Speaker of Rajasthan Legislative Assembly
- In office 1980-1985
- Preceded by: Gopal Singh
- Succeeded by: Hira Lal Devpura

Member of legislative Assembly
- In office 1980 to 1985
- Succeeded by: Mohan Lal Changani
- Constituency: Phalodi
- In office 1990 to 1998
- Preceded by: Mohan Lal Changani
- Succeeded by: Ram Narayan Bishnoi
- Constituency: Phalodi
- In office 1998 to 2003
- Constituency: Bhinmal
- In office 1957 to 1967
- Succeeded by: Ram Singh Bishnoi
- Constituency: Luni

Parliamentary Secretary Govt of Rajasthan
- In office 1998 to 2003

Personal details
- Born: 20 February 1924
- Died: 25 May 2006 (aged 82)
- Party: Indian National Congress

= Poonam Chand Vishnoi =

Poonam Chand Vishnoi (20 February 1924 – 25 May 2006) was an Indian politician who was speaker of Rajasthan Legislative Assembly from 7 July 1980 to 20 March 1985. He was a senior leader of Indian National Congress Party in Rajasthan. He hailed from Jodhpur region of Rajasthan. He was elected to Rajasthan Legislative Assembly from Bhinmal, Phalodi and Luni. He also served as deputy speaker of Rajasthan Legislative Assembly and Cabinet Minister in Rajasthan Government.

His daughter Vijay laxmi Bishnoi was Member of Rajasthan Legislative Assembly and Parliament Secretary between 1998 and 2003. She is ex-Chief of the Woman Wing of Indian National Congress and several boards in Rajasthan Government.
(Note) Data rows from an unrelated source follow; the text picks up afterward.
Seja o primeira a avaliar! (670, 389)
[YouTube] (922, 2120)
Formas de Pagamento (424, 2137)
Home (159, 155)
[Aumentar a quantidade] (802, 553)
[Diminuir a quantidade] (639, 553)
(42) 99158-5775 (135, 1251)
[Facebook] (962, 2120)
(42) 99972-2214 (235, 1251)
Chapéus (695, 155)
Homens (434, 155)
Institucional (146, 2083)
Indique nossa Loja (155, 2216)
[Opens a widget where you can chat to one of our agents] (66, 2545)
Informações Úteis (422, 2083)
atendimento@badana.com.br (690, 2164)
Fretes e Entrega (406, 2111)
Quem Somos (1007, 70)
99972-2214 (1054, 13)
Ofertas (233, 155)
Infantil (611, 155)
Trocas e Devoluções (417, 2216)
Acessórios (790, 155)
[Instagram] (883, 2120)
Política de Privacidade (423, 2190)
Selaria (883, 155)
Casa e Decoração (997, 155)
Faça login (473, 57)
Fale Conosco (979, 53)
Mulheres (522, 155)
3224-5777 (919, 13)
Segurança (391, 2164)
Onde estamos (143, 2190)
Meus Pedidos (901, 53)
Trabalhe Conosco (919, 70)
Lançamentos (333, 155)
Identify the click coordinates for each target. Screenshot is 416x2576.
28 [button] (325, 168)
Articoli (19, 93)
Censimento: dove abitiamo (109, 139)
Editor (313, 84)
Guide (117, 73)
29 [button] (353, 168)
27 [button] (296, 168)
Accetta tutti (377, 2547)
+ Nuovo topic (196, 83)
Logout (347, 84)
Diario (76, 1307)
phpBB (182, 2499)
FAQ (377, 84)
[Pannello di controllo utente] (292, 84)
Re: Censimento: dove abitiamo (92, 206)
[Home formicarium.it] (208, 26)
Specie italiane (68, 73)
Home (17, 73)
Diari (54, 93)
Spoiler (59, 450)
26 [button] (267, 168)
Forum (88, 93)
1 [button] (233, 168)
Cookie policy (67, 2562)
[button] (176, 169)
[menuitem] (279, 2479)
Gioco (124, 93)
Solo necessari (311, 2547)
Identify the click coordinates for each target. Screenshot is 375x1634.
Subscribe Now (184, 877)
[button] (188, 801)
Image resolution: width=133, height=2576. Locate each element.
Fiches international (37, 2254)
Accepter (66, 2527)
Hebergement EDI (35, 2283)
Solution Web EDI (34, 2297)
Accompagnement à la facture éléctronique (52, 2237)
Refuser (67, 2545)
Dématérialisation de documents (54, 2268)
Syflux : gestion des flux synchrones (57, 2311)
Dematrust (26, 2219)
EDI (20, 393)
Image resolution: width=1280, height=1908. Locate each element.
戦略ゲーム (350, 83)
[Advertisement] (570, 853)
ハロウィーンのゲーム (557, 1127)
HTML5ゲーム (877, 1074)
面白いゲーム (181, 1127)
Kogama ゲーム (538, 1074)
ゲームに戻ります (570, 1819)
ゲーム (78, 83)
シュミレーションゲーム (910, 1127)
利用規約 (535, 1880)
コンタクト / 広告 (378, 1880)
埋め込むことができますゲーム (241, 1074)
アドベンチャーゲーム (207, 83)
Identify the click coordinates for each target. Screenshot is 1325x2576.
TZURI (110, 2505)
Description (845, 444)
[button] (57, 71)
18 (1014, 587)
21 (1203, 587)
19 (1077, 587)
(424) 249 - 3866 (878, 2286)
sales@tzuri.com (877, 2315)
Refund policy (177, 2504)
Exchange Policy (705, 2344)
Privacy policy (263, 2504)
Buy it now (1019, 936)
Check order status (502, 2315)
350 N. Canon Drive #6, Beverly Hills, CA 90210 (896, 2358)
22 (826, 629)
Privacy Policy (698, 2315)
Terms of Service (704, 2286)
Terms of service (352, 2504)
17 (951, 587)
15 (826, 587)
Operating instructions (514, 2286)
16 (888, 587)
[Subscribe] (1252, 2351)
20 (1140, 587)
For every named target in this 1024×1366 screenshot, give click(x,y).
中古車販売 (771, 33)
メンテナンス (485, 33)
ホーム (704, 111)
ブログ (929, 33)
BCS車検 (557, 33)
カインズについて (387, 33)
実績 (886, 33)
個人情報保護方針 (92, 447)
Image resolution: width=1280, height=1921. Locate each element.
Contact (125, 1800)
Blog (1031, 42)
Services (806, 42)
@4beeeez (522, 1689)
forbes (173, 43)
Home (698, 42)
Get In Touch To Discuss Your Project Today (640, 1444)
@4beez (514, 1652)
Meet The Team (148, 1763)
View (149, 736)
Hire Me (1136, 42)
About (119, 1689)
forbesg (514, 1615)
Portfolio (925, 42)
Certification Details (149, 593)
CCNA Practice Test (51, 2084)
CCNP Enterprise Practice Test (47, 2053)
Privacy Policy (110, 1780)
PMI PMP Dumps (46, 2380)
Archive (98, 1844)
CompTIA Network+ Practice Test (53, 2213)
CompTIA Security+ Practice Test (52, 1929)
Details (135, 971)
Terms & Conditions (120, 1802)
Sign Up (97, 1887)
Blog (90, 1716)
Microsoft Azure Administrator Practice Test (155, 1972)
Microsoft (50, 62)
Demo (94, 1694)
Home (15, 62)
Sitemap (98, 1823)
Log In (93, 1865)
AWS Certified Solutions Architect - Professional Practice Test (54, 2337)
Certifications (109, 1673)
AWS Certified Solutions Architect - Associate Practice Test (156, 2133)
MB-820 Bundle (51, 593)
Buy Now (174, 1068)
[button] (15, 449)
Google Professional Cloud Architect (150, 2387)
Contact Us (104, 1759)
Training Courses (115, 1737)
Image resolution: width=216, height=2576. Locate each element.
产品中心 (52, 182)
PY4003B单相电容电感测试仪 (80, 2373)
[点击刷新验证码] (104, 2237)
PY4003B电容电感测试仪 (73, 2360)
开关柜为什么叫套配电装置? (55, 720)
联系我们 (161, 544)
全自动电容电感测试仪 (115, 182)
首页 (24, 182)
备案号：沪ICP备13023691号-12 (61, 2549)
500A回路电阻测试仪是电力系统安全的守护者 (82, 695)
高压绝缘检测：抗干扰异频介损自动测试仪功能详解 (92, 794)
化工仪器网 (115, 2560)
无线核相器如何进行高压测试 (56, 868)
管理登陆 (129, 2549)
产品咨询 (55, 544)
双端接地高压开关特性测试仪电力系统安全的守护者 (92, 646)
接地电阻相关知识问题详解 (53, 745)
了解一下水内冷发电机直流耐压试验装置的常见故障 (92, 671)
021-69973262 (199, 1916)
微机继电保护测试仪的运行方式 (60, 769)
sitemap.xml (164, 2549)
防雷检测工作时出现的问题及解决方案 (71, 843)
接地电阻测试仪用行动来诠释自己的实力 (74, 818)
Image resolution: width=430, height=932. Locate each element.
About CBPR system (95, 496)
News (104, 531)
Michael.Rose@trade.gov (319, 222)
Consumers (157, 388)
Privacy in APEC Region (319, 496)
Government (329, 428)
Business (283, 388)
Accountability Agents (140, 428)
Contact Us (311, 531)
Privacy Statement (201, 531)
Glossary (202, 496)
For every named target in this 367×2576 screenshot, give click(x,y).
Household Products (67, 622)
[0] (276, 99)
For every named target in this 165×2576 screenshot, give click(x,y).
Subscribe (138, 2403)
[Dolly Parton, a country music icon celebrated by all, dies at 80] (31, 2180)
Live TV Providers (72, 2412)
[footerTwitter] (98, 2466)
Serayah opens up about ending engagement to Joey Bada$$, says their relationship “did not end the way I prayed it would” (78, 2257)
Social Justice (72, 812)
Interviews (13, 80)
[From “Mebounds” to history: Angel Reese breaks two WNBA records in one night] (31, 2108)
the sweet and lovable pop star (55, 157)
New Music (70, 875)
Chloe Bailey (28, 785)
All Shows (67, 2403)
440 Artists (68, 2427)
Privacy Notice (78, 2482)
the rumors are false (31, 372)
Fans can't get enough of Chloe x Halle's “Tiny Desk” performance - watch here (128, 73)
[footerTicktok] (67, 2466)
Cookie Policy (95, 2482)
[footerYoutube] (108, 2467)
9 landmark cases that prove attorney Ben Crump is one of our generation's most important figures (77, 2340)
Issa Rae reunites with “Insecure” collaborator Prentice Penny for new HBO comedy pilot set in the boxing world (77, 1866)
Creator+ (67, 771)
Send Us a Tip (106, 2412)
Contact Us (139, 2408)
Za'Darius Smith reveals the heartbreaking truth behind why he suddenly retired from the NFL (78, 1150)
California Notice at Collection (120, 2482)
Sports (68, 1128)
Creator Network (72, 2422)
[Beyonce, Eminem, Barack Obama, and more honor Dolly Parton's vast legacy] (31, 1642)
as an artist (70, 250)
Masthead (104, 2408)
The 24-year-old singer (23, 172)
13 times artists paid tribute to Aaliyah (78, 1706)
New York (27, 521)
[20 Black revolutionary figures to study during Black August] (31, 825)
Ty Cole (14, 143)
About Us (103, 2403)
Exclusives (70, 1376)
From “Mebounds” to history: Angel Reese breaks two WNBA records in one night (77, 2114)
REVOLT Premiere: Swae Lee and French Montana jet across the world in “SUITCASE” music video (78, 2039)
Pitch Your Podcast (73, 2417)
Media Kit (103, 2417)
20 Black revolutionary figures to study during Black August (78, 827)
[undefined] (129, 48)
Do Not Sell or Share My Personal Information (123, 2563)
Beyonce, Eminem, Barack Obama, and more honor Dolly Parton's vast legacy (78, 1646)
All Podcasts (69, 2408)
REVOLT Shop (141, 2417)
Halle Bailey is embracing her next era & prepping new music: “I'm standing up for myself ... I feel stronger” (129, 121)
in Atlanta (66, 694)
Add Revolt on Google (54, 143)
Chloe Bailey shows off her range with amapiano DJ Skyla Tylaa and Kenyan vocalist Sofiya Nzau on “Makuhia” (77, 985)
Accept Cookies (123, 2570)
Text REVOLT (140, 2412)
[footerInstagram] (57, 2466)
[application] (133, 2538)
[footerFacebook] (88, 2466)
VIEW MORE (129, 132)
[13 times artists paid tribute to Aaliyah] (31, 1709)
Poonam Chand Vishnoi had also contested the 1999 Loksabha election from Jodhpur (Lok Sabha constituency) as an INC candidate and lost to Jaswant Singh Bishnoi by a small margin.

==Early life==
Poonam Chand Bishnoi was born in Feench village luni (tehsil) in District of Jodhpur. After doing LLB he was a practicing lawyer in Rajasthan High Court Jodhpur. In 1957, he successfully contested MLA election from Luni.